==== Records for the exercise

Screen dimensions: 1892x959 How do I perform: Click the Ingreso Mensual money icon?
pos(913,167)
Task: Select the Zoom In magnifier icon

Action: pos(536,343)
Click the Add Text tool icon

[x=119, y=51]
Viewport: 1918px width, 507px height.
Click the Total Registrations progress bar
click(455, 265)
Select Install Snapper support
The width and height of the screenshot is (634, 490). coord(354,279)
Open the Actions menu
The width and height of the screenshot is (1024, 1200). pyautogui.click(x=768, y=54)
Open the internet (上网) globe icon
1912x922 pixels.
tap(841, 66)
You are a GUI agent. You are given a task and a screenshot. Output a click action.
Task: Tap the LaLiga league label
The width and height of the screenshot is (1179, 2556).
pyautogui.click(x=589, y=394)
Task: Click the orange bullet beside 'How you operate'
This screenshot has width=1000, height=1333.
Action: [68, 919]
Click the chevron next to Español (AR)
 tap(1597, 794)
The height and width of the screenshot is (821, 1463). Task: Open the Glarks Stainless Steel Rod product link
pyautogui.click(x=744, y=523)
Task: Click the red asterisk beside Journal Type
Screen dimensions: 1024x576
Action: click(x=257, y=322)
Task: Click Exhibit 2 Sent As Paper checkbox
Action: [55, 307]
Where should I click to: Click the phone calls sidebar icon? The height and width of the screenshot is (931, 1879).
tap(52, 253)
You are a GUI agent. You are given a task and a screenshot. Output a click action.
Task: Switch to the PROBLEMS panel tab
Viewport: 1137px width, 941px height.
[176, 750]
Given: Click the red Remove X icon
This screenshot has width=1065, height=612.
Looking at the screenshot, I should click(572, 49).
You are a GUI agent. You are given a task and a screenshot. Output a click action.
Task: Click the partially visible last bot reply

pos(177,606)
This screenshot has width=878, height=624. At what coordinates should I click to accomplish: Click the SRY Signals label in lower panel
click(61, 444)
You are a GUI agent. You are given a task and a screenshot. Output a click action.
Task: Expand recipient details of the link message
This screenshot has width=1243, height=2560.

========

Work task: Both the first line of the data above and the line with "Task: Click the orange" must be included; please return exactly those lines and the ones between them.

Task output:
Screen dimensions: 1892x959 How do I perform: Click the Ingreso Mensual money icon?
pos(913,167)
Task: Select the Zoom In magnifier icon

Action: pos(536,343)
Click the Add Text tool icon

[x=119, y=51]
Viewport: 1918px width, 507px height.
Click the Total Registrations progress bar
click(455, 265)
Select Install Snapper support
The width and height of the screenshot is (634, 490). coord(354,279)
Open the Actions menu
The width and height of the screenshot is (1024, 1200). pyautogui.click(x=768, y=54)
Open the internet (上网) globe icon
1912x922 pixels.
tap(841, 66)
You are a GUI agent. You are given a task and a screenshot. Output a click action.
Task: Tap the LaLiga league label
The width and height of the screenshot is (1179, 2556).
pyautogui.click(x=589, y=394)
Task: Click the orange bullet beside 'How you operate'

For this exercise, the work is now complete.